▶ **Problem**
Reproduce verbatim the entries from the line containing "Select Hide view azimuth and dip" up to and including the line containing "Viewport: 768px width, 427px height.".

*** Records to use ***

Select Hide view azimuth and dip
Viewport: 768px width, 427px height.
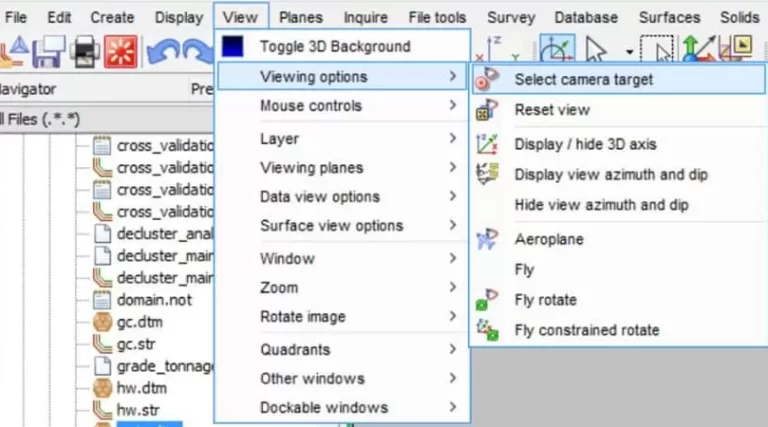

***
*** Records to use ***

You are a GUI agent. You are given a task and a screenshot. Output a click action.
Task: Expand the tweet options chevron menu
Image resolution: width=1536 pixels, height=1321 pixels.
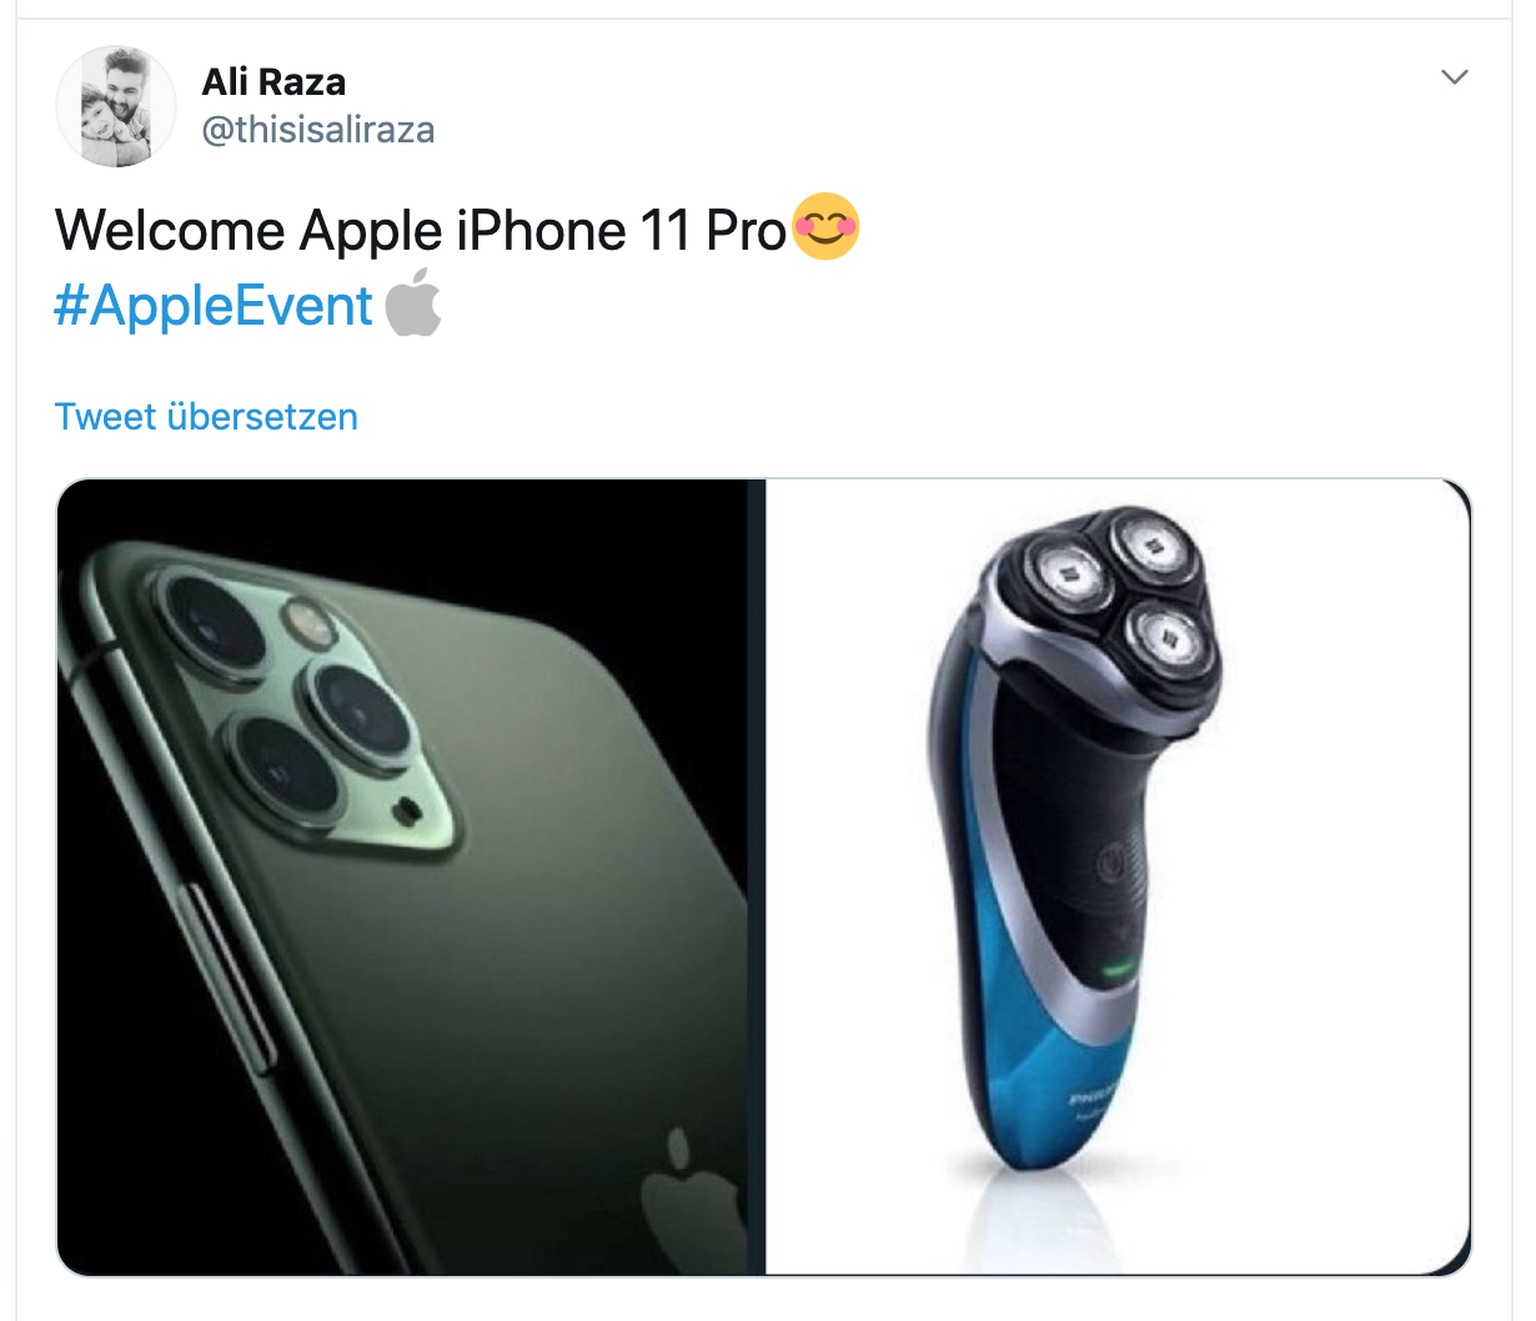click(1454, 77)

***

▶ **Completed exercise**
Select Hide view azimuth and dip
Viewport: 768px width, 427px height.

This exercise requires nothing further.